● MATERIALS PROVIDED
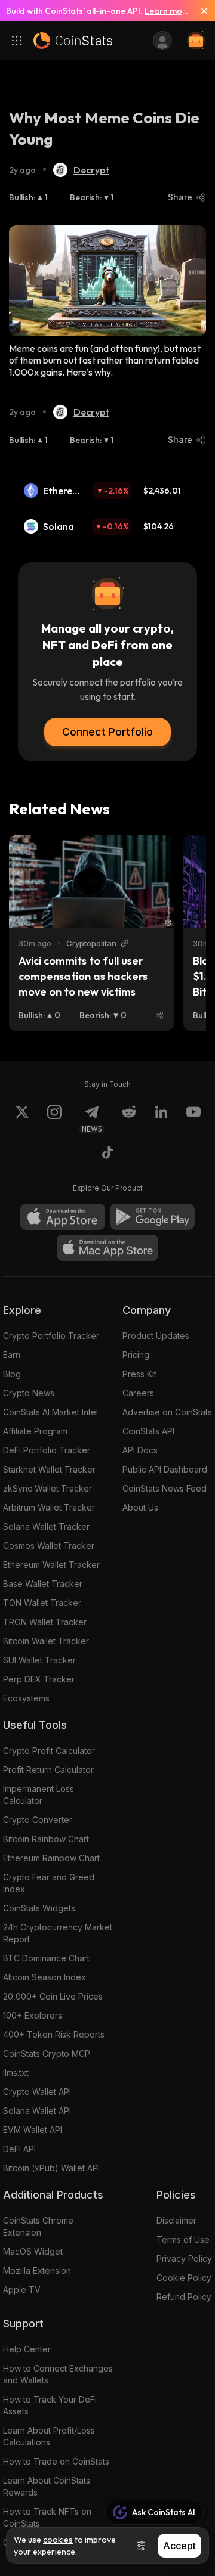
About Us (140, 1507)
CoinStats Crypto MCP (46, 2053)
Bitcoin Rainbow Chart (46, 1839)
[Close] (199, 11)
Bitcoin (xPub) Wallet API (51, 2168)
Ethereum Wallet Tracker (51, 1565)
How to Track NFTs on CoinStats (47, 2517)
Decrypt (91, 170)
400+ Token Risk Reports (54, 2034)
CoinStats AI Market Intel (50, 1412)
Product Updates (155, 1336)
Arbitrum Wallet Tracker (49, 1507)
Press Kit (139, 1374)
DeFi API (19, 2149)
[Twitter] (22, 1119)
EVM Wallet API (32, 2130)
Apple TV (22, 2289)
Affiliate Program (35, 1431)
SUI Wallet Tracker (39, 1660)
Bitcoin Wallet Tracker (46, 1641)
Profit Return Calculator (48, 1770)
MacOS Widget (33, 2251)
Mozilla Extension (37, 2270)
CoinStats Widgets (39, 1908)
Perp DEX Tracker (39, 1679)
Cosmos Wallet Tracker (48, 1545)
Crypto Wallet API (37, 2092)
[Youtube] (193, 1119)
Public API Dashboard (164, 1469)
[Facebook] (107, 1154)
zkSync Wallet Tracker (47, 1488)
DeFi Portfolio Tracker (46, 1450)
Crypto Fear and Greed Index (48, 1883)
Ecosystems (26, 1698)
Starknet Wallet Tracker (49, 1469)
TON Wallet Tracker (42, 1603)
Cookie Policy (183, 2278)
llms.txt (16, 2072)
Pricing (135, 1355)
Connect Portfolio (107, 732)
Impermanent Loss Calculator (38, 1795)
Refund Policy (183, 2297)
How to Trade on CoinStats (56, 2461)
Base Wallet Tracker (42, 1584)
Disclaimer (176, 2220)
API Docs (140, 1450)
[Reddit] (129, 1119)
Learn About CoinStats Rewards (46, 2486)
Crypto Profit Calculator (49, 1751)
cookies (58, 2539)
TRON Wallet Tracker (45, 1622)
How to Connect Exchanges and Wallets (58, 2374)
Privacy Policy (184, 2258)
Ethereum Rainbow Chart (51, 1858)
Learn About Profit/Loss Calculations (49, 2436)
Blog (12, 1374)
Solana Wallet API (37, 2111)
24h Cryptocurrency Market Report (57, 1933)
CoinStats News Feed (164, 1488)
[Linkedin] (161, 1119)
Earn (11, 1355)
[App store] (62, 1217)
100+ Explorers (32, 2015)
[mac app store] (107, 1248)
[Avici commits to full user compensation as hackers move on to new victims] (91, 881)
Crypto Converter (37, 1820)
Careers (138, 1393)
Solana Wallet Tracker (46, 1526)
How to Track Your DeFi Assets (50, 2405)
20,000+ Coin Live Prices (53, 1996)
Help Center (27, 2349)
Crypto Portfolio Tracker (51, 1336)
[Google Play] (152, 1217)
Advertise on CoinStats (167, 1412)
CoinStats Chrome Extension (38, 2226)
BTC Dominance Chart (46, 1958)
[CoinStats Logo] (72, 40)
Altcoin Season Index (44, 1977)
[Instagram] (54, 1119)
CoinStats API (148, 1431)
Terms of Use (183, 2239)
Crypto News (28, 1393)
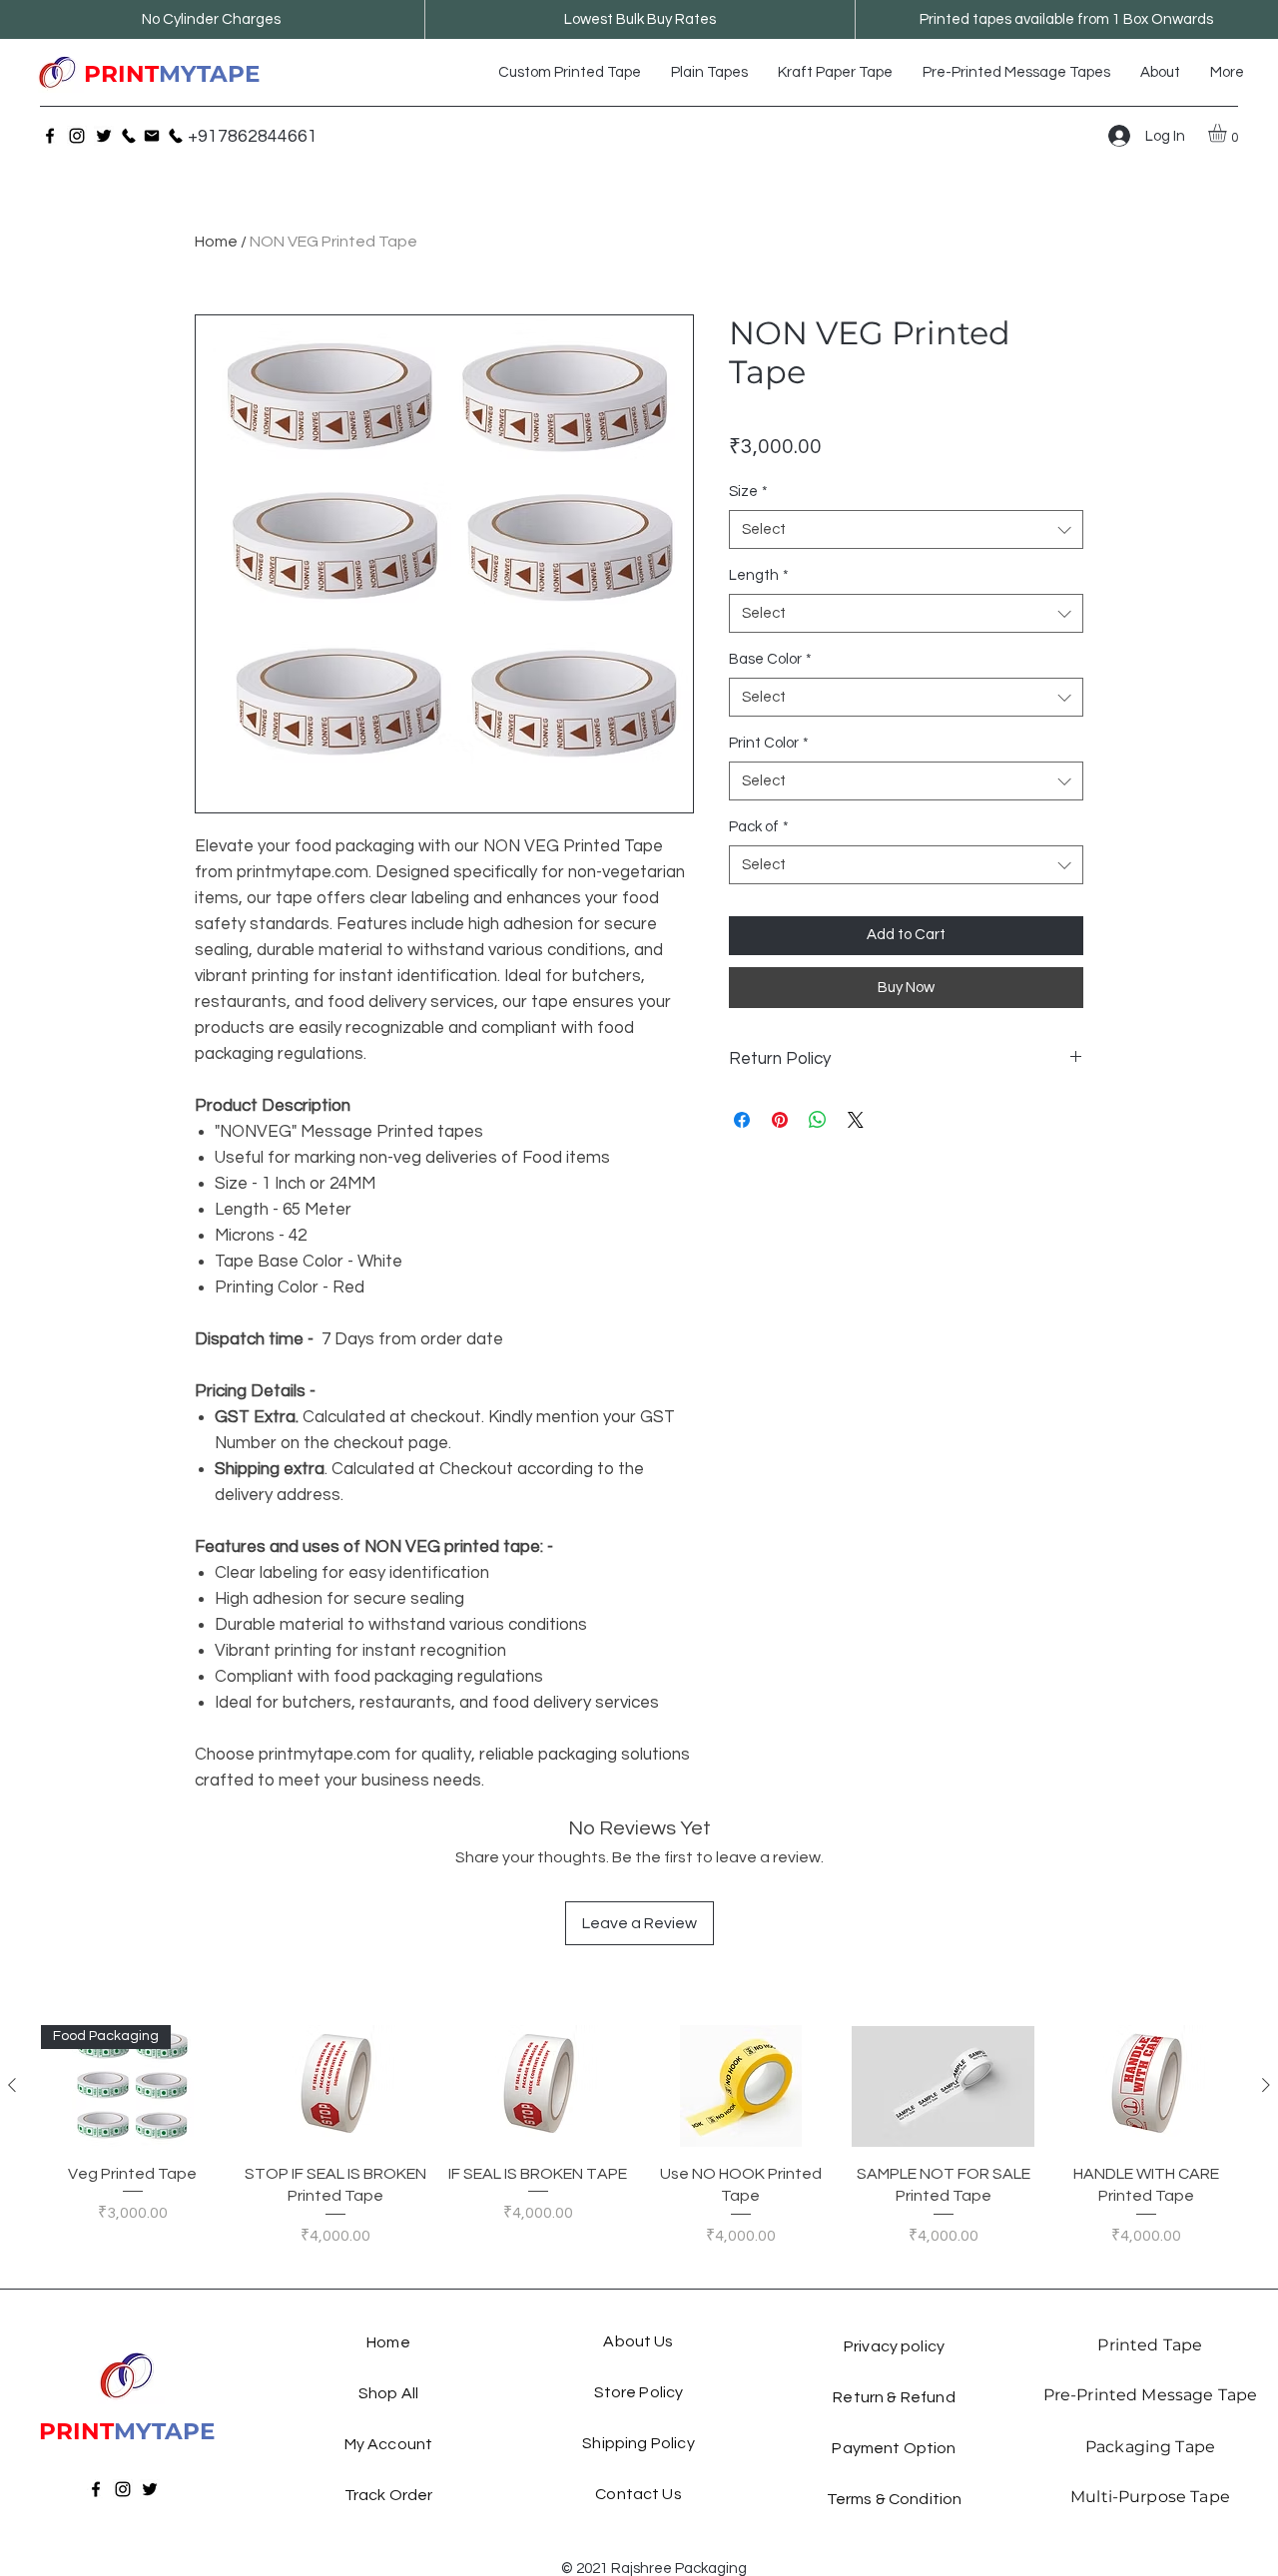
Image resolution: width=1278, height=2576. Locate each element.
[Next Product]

● DIRECTIONS FOR THIS TASK
The records above must be repeated exactly, minus their pictures.

● RESULT BELOW
About Us (140, 1507)
CoinStats Crypto MCP (46, 2053)
Bitcoin Rainbow Chart (46, 1839)
[Close] (199, 11)
Bitcoin (xPub) Wallet API (51, 2168)
Ethereum Wallet Tracker (51, 1565)
How to Track NFTs on CoinStats (47, 2517)
Decrypt (91, 170)
400+ Token Risk Reports (54, 2034)
CoinStats AI Market Intel (50, 1412)
Product Updates (155, 1336)
Arbitrum Wallet Tracker (49, 1507)
Press Kit (139, 1374)
DeFi API (19, 2149)
[Twitter] (22, 1119)
EVM Wallet API (32, 2130)
Apple TV (22, 2289)
Affiliate Program (35, 1431)
SUI Wallet Tracker (39, 1660)
Bitcoin Wallet Tracker (46, 1641)
Profit Return Calculator (48, 1770)
MacOS Widget (33, 2251)
Mozilla Extension (37, 2270)
CoinStats Widgets (39, 1908)
Perp DEX Tracker (39, 1679)
Cosmos Wallet Tracker (48, 1545)
Crypto Wallet API (37, 2092)
[Youtube] (193, 1119)
Public API Dashboard (164, 1469)
[Facebook] (107, 1154)
zkSync Wallet Tracker (47, 1488)
DeFi Portfolio Tracker (46, 1450)
Crypto Fear and Greed Index (48, 1883)
Ecosystems (26, 1698)
Starknet Wallet Tracker (49, 1469)
TON Wallet Tracker (42, 1603)
Cookie Policy (183, 2278)
llms.txt (16, 2072)
Pricing (135, 1355)
Connect Portfolio (107, 732)
Impermanent Loss Calculator (38, 1795)
Refund Policy (183, 2297)
How to Trade on CoinStats (56, 2461)
Base Wallet Tracker (42, 1584)
Disclaimer (176, 2220)
API Docs (140, 1450)
[Reddit] (129, 1119)
Learn About CoinStats Rewards (46, 2486)
Crypto Profit Calculator (49, 1751)
cookies (58, 2539)
TRON Wallet Tracker (45, 1622)
How to Connect Exchanges and Wallets (58, 2374)
Privacy Policy (184, 2258)
Ethereum Rainbow Chart (51, 1858)
Learn About Profit/Loss Calculations (49, 2436)
Blog (12, 1374)
Solana Wallet API (37, 2111)
24h Cryptocurrency Market Report (57, 1933)
CoinStats News Feed (164, 1488)
[Linkedin] (161, 1119)
Earn (11, 1355)
[App store] (62, 1217)
100+ Explorers (32, 2015)
[mac app store] (107, 1248)
[Avici commits to full user compensation as hackers move on to new victims] (91, 881)
Crypto Converter (37, 1820)
Careers (138, 1393)
Solana Wallet Tracker (46, 1526)
How to Track Your DeFi Assets (50, 2405)
20,000+ Coin Live Prices (53, 1996)
Help Center (27, 2349)
Crypto Portfolio Tracker (51, 1336)
[Google Play] (152, 1217)
Advertise on CoinStats (167, 1412)
CoinStats Chrome Extension (38, 2226)
BTC Dominance Chart (46, 1958)
[CoinStats Logo] (72, 40)
Altcoin Season Index (44, 1977)
[Instagram] (54, 1119)
CoinStats API (148, 1431)
Terms of Use (183, 2239)
Crypto News (28, 1393)
Image resolution: width=1278, height=2576. Locate each element.
[Next Product]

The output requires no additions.